*ENTRIES SUPPLIED*
----------------------------------------
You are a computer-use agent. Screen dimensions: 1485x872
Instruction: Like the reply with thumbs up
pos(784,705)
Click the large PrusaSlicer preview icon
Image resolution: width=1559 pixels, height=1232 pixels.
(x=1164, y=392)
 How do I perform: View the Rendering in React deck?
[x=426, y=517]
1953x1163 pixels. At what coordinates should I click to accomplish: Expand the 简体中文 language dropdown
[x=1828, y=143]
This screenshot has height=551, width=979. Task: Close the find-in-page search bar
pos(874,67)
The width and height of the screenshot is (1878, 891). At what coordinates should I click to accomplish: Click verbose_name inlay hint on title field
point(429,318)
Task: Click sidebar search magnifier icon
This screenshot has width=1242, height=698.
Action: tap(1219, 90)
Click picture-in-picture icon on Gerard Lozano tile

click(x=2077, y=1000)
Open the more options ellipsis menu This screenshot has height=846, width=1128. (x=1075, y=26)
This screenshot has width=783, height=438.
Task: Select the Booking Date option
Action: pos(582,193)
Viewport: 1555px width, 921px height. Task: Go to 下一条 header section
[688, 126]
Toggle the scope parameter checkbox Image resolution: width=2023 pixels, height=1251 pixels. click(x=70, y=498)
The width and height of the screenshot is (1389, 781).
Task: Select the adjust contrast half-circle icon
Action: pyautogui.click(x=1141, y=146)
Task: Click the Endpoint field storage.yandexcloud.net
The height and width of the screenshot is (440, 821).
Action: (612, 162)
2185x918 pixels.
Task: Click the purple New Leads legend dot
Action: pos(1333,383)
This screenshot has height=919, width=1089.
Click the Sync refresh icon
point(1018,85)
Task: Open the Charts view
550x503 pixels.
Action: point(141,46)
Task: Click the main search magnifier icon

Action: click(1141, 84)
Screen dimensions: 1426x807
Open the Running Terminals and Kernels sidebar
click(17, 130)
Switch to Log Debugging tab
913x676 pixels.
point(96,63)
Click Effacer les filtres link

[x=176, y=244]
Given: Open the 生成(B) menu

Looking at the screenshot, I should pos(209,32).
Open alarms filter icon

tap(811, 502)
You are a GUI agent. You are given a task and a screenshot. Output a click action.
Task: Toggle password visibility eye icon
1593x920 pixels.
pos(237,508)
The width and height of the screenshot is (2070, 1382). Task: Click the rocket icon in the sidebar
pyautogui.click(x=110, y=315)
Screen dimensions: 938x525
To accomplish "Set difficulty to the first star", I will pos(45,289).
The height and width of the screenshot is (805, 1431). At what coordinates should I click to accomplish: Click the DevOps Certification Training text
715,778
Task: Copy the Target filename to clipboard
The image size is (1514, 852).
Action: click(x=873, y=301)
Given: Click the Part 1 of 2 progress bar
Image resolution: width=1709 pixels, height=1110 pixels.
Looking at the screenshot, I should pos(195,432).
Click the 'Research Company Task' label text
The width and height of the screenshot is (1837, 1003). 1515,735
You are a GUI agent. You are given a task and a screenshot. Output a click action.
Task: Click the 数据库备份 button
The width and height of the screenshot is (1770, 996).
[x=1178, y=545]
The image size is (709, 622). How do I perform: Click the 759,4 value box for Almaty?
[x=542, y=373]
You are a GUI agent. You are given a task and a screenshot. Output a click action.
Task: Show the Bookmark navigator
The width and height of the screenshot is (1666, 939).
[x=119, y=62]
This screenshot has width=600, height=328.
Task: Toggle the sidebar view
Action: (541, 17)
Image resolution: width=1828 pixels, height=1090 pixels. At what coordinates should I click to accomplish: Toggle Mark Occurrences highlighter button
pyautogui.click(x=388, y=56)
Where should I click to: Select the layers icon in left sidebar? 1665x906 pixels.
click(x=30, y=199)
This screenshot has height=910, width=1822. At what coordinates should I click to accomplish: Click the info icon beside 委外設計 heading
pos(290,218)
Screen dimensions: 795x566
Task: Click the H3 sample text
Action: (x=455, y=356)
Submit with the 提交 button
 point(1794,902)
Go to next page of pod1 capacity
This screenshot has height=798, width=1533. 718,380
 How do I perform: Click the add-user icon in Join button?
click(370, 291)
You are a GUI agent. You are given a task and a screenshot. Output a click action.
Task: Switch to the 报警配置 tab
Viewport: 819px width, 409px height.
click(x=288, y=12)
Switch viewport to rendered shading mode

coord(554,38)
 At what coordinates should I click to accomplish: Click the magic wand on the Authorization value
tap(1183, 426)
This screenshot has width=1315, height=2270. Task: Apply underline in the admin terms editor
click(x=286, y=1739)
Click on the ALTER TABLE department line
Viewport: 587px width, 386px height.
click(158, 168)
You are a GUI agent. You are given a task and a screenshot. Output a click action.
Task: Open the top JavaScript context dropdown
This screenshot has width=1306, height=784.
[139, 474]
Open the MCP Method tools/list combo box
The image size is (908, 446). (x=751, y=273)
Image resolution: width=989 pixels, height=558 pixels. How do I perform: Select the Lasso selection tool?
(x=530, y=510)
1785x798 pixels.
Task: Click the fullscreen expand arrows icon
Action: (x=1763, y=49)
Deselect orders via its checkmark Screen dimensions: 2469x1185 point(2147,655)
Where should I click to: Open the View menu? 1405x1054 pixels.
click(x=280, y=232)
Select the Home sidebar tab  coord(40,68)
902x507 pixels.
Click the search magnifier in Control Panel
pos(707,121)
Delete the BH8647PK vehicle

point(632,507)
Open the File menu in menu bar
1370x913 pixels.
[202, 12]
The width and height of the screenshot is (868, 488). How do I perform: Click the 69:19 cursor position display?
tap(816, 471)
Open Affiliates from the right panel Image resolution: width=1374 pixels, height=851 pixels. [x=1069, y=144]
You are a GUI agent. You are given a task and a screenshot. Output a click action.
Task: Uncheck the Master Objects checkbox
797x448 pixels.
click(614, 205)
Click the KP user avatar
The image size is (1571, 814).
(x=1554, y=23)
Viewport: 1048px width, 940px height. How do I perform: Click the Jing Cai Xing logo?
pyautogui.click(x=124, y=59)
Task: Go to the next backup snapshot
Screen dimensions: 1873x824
----------------------------------------
*EXERCISE*
Set down only the lines running from the line with "Open the File menu in menu bar" to the end of the entries above, both included, exactly as they stand.

*REPLY*
Open the File menu in menu bar
1370x913 pixels.
[202, 12]
The width and height of the screenshot is (868, 488). How do I perform: Click the 69:19 cursor position display?
tap(816, 471)
Open Affiliates from the right panel Image resolution: width=1374 pixels, height=851 pixels. [x=1069, y=144]
You are a GUI agent. You are given a task and a screenshot. Output a click action.
Task: Uncheck the Master Objects checkbox
797x448 pixels.
click(614, 205)
Click the KP user avatar
The image size is (1571, 814).
(x=1554, y=23)
Viewport: 1048px width, 940px height. How do I perform: Click the Jing Cai Xing logo?
pyautogui.click(x=124, y=59)
Task: Go to the next backup snapshot
Screen dimensions: 1873x824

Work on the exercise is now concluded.